### DOCUMENT TEXT
Christian health insurance co-op reviews are also offered by our research staff. It is imperative to understand that these policies are not considered “Exchange” contracts and subsidies are not offered. Also, there are only a handful of companies that have the experience and necessary financial stability (for now!) that warrants their consideration. We closely examined the three largest carriers, which are Medi-Share, Samaritan Ministries, and Christian Healthcare Ministries. Although their plans warrant consideration, there remains uncertainty if these types of options are dependable long-term solutions.
Maternity And Other Required Benefits
Maternity benefits were previously offered by selected carriers, subject to waiting periods of 9-12 months. Complications of delivery were sometimes covered without adding an additional rider. In the years immediately preceding 2014, maternity benefits became harder to secure. However, selected hospitals did offer maternity packages. Although this benefit was not considered insurance, price and coverage were competitive.
However, beginning with Exchange plans under the first Open Enrollment in 2014, maternity benefits were automatically covered, since they were considered one of 10 “essential health benefits.” Thus, they had to be automatically included on subsidized and unsubsidized plans. And that has not changed. Although you may still incur high out-of-pocket expenses, options are available that feature lower deductibles and out-of-pocket expenses less than $3,000.
Preventive benefits are included on high-deductible plans and are covered at 100% and not subject to additional out of pocket costs. Some of these benefits include mammograms, pap tests, OBGYN visits, annual routine physicals and child preventive services. Also, no coinsurance or waiting period is applicable.
Note: Non-preventive services may be treated differently and subject to a higher payment. But on many plans, if the deductible is reached, there may be very little or no more cash outlay required for covered treatment. Thus, when scheduling a major surgery with a cost that exceeds your policy deductible, a January or February surgery date can be very cost effective.
Should I Buy A Catastrophic or Bronze-Tier Policy?
The typical person that purchases these types of policies policy is usually dependent-free and between the ages of 21 and 35 or 50 and 64 (with exceptions, of course). Many purchasers are self-employed and do not qualify for group coverage. They tend to be healthy, with no serious health concerns and willing to pay a lower premium in exchange for a higher deductible. With most plans, after the deductible is met, a coinsurance of 0%-30% is usually required up to a specified limit. But once that limit has been met, there is no cap on the covered expenses that the insurer ultimately pays.
######
→ TASK REQUIREMENTS: Reproduce word for word the part of the health insurance text from "Preventive benefits are" up to and including "very cost effective.". The entries that follow have nothing to do with the health insurance text.
### EXCERPTED DATA
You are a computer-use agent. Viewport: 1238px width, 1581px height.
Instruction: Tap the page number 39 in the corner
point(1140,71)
######
### EXCERPTED DATA
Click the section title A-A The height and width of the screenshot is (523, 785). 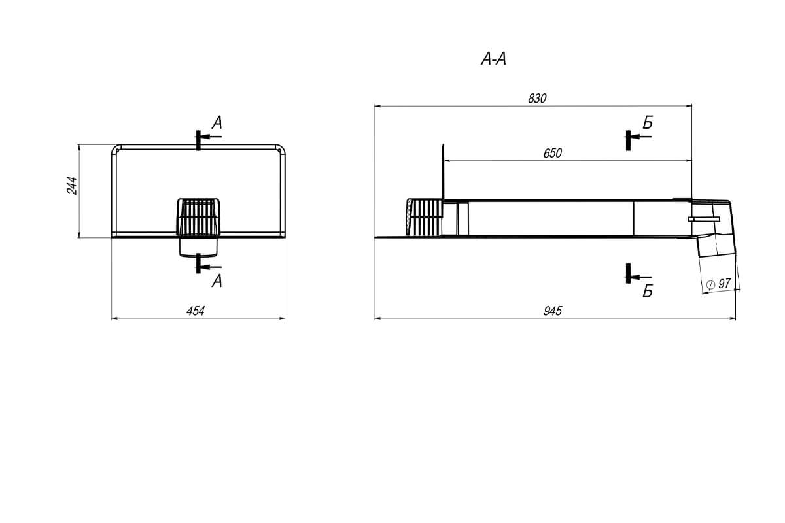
######
### EXCERPTED DATA
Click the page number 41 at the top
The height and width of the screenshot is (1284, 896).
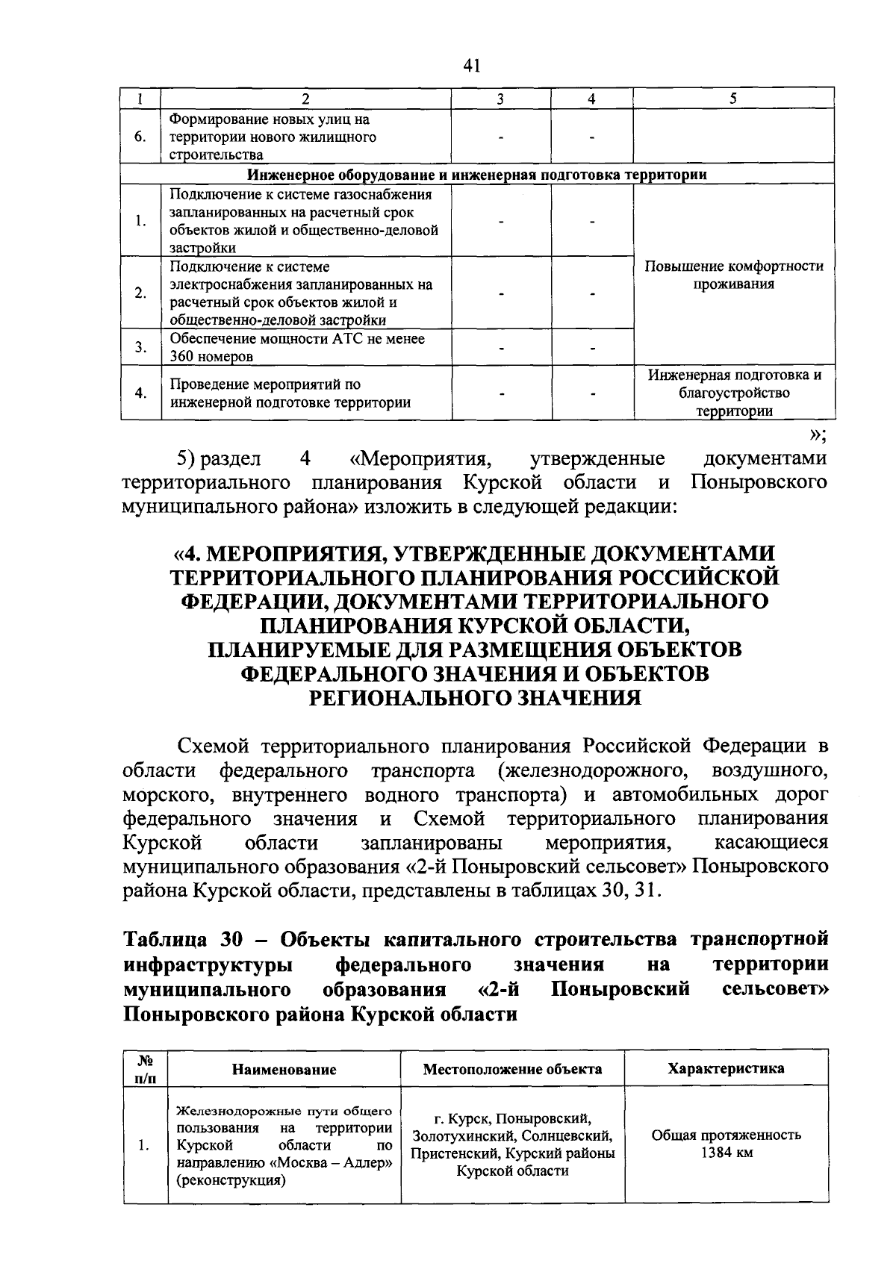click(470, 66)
######
→ RESULT OF THE TASK:
Preventive benefits are included on high-deductible plans and are covered at 100% and not subject to additional out of pocket costs. Some of these benefits include mammograms, pap tests, OBGYN visits, annual routine physicals and child preventive services. Also, no coinsurance or waiting period is applicable.
Note: Non-preventive services may be treated differently and subject to a higher payment. But on many plans, if the deductible is reached, there may be very little or no more cash outlay required for covered treatment. Thus, when scheduling a major surgery with a cost that exceeds your policy deductible, a January or February surgery date can be very cost effective.